╭──
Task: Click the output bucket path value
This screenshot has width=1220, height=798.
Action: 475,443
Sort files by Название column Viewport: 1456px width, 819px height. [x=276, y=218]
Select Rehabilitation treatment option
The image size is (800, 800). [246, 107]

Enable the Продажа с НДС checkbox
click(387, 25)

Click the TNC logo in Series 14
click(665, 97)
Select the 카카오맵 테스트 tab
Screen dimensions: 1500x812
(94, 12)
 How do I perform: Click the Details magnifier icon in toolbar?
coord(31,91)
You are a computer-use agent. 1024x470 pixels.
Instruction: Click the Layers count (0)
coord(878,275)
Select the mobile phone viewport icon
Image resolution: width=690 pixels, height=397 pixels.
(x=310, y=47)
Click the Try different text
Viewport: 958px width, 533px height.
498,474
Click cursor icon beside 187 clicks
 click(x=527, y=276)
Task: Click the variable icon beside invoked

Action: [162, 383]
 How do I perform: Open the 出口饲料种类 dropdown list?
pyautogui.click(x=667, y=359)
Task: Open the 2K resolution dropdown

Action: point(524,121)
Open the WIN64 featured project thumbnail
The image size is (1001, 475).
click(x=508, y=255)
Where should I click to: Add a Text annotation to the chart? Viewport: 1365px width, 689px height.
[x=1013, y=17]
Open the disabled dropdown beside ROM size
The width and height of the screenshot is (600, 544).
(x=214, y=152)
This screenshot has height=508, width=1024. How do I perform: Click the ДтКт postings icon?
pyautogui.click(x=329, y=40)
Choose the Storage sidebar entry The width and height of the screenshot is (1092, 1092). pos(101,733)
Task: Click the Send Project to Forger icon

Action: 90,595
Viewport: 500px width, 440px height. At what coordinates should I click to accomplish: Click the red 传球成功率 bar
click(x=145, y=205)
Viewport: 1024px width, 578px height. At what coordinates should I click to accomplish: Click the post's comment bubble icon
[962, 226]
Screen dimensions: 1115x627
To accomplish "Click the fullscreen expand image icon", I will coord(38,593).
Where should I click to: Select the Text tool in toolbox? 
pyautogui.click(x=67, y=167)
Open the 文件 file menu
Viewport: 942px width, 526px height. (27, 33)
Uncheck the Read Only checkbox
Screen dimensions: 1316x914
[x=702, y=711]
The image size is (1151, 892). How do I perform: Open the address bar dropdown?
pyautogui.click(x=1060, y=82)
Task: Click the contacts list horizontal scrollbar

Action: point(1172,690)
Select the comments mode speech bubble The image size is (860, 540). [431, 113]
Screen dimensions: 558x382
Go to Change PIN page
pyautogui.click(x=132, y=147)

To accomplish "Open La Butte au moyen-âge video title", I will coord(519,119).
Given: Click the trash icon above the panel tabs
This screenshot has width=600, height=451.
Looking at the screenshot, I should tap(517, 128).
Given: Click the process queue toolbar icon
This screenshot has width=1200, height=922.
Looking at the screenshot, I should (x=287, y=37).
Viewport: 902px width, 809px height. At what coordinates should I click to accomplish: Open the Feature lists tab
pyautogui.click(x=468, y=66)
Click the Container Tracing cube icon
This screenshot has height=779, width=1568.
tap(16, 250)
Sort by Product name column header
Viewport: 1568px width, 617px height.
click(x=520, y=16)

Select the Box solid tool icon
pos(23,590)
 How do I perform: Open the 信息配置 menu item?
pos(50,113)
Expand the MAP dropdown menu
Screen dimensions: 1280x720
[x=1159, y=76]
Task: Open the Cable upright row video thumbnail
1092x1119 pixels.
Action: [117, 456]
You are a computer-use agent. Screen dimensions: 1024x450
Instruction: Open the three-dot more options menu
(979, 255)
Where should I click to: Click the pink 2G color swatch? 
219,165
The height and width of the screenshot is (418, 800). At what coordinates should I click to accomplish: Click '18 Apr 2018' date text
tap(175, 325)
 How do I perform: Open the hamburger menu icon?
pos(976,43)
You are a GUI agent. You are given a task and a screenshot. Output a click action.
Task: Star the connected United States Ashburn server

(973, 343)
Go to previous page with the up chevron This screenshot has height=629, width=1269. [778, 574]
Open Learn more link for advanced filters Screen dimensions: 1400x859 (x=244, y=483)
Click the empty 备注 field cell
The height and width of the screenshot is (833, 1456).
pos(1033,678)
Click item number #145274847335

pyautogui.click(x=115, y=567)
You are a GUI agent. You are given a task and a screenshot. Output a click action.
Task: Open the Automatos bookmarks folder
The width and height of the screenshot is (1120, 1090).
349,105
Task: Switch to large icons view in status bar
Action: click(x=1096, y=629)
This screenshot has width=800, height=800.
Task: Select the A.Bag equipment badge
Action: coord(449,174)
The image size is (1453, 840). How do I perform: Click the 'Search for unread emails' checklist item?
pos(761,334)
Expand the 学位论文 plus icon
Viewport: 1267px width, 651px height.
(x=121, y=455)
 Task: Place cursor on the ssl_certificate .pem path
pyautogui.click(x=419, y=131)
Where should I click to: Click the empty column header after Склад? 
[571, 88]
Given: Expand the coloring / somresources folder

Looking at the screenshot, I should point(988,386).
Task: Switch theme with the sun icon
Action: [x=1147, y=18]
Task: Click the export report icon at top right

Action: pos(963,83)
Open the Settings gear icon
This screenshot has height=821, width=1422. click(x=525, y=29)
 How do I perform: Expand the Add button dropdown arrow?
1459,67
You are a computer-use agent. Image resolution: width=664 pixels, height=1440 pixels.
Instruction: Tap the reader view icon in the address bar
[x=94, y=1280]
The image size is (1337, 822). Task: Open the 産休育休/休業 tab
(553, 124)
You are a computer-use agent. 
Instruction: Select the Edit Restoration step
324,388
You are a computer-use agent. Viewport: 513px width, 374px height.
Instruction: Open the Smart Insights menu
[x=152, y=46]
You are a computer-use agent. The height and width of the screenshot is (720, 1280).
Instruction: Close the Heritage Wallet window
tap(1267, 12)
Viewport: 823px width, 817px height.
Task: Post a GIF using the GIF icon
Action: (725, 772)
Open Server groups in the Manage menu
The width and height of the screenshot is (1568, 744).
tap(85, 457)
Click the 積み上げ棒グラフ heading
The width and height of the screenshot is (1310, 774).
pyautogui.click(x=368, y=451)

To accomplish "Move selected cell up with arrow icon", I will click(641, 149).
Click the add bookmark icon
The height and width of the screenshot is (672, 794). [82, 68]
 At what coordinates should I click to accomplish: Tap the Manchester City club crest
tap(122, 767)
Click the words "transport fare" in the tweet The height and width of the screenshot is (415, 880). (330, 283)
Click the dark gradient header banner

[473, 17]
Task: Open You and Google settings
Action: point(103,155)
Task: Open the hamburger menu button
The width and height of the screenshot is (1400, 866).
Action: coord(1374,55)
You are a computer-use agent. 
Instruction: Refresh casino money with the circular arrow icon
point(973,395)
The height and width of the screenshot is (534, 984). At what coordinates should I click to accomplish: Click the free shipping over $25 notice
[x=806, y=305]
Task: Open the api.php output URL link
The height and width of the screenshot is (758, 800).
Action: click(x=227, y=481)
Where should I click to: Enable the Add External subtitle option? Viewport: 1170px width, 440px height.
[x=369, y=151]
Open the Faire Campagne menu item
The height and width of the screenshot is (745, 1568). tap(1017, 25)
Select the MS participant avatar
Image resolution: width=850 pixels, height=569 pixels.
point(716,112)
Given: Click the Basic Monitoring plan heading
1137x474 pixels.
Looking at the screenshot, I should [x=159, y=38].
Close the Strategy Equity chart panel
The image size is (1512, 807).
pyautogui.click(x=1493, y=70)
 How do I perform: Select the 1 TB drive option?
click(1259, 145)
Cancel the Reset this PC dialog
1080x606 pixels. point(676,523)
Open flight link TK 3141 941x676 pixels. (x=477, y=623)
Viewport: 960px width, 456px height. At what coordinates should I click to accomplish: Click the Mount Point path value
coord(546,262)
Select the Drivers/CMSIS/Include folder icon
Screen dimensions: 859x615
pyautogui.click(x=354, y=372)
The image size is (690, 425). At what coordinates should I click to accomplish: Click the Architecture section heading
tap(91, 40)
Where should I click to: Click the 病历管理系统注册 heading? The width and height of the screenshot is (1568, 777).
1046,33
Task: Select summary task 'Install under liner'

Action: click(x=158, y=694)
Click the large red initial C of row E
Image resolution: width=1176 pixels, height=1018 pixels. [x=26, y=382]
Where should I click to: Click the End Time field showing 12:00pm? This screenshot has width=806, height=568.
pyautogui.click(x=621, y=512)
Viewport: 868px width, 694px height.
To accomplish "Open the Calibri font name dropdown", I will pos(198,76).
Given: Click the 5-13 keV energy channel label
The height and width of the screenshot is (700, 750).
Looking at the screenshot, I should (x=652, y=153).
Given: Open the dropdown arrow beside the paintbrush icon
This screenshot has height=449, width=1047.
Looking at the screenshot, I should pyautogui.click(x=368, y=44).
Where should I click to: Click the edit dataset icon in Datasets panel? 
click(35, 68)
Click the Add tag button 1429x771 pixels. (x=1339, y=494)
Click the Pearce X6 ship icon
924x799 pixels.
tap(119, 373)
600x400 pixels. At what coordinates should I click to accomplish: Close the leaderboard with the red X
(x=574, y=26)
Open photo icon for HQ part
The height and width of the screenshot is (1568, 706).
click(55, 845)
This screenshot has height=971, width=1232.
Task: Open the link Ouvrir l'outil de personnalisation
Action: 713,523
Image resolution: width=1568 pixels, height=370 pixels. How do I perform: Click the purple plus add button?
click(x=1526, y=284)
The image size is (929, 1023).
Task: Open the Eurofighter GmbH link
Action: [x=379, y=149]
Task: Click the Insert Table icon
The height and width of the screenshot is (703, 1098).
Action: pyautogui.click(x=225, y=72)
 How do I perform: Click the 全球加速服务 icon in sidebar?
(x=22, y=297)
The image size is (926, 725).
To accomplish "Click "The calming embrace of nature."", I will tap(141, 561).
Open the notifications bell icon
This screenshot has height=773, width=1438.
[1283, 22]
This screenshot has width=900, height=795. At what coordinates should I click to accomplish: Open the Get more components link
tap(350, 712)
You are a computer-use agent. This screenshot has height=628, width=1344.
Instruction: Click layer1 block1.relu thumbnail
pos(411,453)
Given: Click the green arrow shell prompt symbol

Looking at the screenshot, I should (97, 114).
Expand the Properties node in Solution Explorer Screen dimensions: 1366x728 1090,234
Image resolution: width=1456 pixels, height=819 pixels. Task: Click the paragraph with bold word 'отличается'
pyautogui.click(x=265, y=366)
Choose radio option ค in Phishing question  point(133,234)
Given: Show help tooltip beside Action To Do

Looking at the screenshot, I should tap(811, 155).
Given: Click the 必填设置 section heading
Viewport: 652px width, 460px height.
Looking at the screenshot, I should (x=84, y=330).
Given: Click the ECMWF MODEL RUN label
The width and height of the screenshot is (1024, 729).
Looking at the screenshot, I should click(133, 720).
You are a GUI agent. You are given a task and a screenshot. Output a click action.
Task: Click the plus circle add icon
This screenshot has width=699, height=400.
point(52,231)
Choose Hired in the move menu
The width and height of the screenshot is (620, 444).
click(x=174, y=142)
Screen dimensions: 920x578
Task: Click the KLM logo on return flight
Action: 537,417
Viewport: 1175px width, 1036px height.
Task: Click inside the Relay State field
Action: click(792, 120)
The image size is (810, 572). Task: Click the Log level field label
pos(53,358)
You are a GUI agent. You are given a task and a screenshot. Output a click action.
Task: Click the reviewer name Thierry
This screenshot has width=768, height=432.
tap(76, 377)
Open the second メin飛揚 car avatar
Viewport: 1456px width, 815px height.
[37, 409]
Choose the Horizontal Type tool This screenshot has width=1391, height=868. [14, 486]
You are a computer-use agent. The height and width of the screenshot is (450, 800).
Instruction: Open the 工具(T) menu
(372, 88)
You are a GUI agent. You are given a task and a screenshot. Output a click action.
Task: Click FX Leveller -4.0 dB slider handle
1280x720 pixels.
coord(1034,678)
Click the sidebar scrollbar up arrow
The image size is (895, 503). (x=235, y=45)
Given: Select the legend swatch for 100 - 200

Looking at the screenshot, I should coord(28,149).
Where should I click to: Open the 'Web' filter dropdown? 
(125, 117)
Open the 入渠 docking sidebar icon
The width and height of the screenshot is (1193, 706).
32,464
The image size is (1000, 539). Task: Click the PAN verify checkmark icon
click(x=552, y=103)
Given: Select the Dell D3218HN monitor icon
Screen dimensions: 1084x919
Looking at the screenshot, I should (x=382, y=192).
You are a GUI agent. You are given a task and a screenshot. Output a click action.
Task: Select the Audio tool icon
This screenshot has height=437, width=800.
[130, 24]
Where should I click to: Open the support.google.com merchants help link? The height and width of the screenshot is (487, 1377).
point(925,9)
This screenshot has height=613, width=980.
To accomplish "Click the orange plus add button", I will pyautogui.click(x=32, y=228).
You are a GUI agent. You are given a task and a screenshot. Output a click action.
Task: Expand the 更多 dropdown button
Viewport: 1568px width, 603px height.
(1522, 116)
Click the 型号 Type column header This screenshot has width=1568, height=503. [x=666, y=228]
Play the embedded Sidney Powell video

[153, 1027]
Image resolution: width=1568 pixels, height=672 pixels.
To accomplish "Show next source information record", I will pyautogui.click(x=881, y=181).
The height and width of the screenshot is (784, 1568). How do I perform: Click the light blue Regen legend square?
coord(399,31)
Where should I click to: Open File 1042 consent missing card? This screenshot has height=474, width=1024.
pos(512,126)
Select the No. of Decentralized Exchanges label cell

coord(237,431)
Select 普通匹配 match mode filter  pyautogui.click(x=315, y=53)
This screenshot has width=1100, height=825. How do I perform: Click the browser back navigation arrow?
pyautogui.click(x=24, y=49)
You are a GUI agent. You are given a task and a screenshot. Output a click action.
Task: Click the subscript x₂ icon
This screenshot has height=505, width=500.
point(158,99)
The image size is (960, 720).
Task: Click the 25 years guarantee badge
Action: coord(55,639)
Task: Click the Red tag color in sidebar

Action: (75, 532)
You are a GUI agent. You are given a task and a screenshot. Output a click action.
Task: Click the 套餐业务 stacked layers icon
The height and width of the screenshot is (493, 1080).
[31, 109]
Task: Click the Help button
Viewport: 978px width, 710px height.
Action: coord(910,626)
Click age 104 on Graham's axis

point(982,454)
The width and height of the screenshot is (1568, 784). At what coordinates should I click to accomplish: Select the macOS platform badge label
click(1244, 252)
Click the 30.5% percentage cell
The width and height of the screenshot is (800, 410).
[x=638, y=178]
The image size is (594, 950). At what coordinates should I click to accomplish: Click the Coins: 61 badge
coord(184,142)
╰──
What you need to do:
The answer should consist of every line from the listing above that includes the word "Type".

Result:
Choose the Horizontal Type tool This screenshot has width=1391, height=868. [14, 486]
Click the 型号 Type column header This screenshot has width=1568, height=503. [x=666, y=228]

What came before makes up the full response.